Dalam konteks Indonesia, persoalan neoliberalisasi pendidikan tinggi juga sudah jamak diulas oleh beberapa akademisi yang fokus pada ilmu pendidikan (pedagogi), seperti oleh Ben Laksana, Andrew Rosser, dan  Joko Susilo. Semua studi sepakat bahwa wujud nyata neoliberalisasi pendidikan tinggi dapat juga disebut sebagai korporatisasi kampus.

Neoliberalisasi maupun korporasi kampus bukan hanya menyangkut masalah aksesibilitas, tetapi sesungguhnya juga suasanatakademik yang membungkusnya, yaitu kurikulum pendidikan tinggi yang cenderung disusun ‘hanya’ untuk memenuhi kebutuhan pasar tenaga kerja. 

Di Indonesia, gejala ini semakin jelas ketika pemerintah memberikan otonomi kepada PTN melalui skema BHMN (Badan Hukum Milik Negara) pada 2000 dan kemudian PTN-BH (Perguruan Tinggi Negeri-Berbadan Hukum) pada 2012 melalui pengesahan UU No. 12 tahun 2012 (UU Pendidikan Tinggi – Dikti). Pemerintah memang tetap akan membiayai PTN, namun mereka konsisten bersikeras bahwa pendidikan tinggi bukan barang publik (public good) yang harus dibiayai penuh oleh negara. 

Hal ini terlihat dalam dokumen Strategi Jangka Panjang Pendidikan Tinggi 2003-2010 yang disusun pada 2004 atau delapan tahun sebelum pemerintah meresmikan UU Dikti. Pada halaman 9 dokumen tersebut, tertera pernyataan, “Pendidikan tinggi lebih bersifat sebagai barang privat daripada barang publik. Oleh karena itu, sebagai pihak yang akan mendapatkan manfaat langsung, mahasiswa yang mampu harus ikut berpartisipasi membiayai pendidikannya.”

Padahal, di saat yang sama, pemerintah juga meratifikasi Kovenan Hak Ekonomi Sosial Budaya (Ekosob) melalui UU No.11 Tahun 2005. Dalam pasal 13 ayat (2) huruf c kovenan yang diformulasikan unit kerja PBB untuk Hak Asasi Manusia (UNOHCR) tersebut dikatakan, “Pendidikan tinggi juga harus tersedia bagi semua orang secara merata atas dasar kemampuan, dengan segala cara yang layak, khususnya melalui pengadaan pendidikan cuma-cuma secara bertahap.

”Seharusnya, dengan meratifikasi Kovenan Ekosob sebagai dasar hukum yang mengikat selayaknya undang-undang, kewajiban negara terkait penyediaan pendidikan tidak hanya berhenti pada pendidikan dasar atau menengah, tetapi juga mencakup akses pada pendidikan tinggi."

Semenjak empat PTN (Universitas Gadjah Mada, Universitas Indonesia, Institut Teknologi Bandung, dan Institut Pertanian Bogor) diresmikan menjadi BHMN pada 2000, biaya pendidikan dalam bentuk Penerimaan Negara Bukan Pajak (PNBP) terus meningkat dengan porsi pembiayaan yang mayoritas bersumber dari dana masyarakat.
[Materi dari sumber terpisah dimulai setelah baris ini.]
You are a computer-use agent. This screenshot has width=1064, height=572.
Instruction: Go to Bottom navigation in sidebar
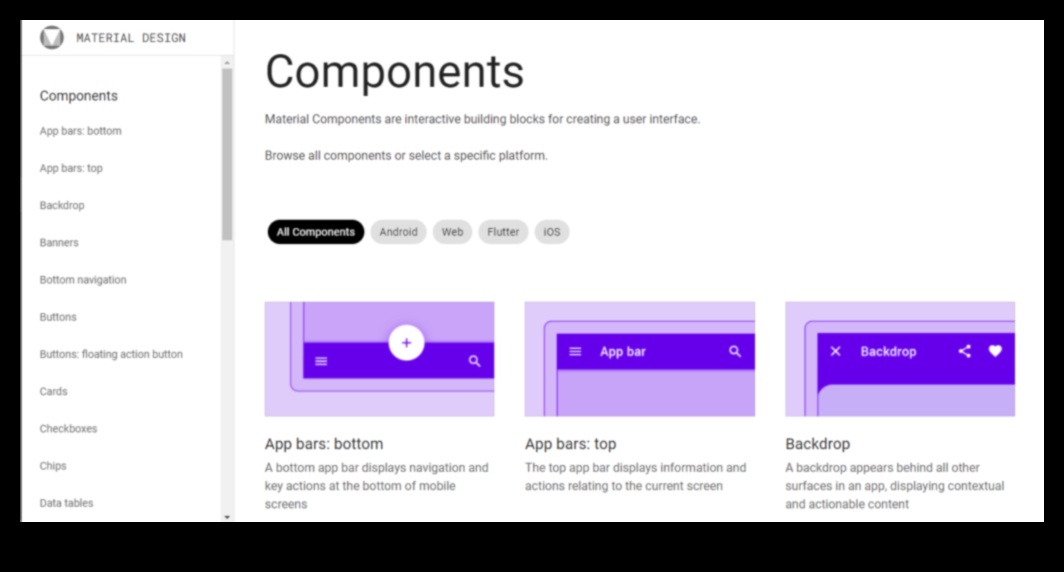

Contohnya, sejak adanya otonomi pendidikan tinggi dalam bentuk PTN-BH, universitas mencari pemasukan utama dari penambahan jumlah mahasiswa, bukan dari sumber produktif lainnya. Berdasarkan data Bappenas pada 2019, pemasukan utama pembiayaan PTN-BH bersumber dari masyarakat (37%), baru disusul dana pemerintah (Anggaran Pendapatan dan Belanja Negara – APBN) sebesar 33%.

Seorang mantan petinggi Dikti pada 2016 pernah memberi gambaran ideal bahwa PTN-BH sebaiknya didanai sebesar 40% dari negara, 30% dari uang kuliah mahasiswa, dan sisa 30% dari pemasukan internal PTN yang bersangkutan. Kebutuhan dana operasional Universitas Indonesia pada 2019 misalnya, mencapai angka Rp 293,8 Miliar yang sebagian besar dipenuhi melalui alokasi BOPTN (Bantuan Operasional Perguruan Tinggi Negeri) dan non-APBN. Hanya jika biaya operasional rutin ini terpenuhi, PTN dapat berkreasi untuk mencari dana bagi kegiatan riset, kolaborasi, dan program inovasi lainnya. 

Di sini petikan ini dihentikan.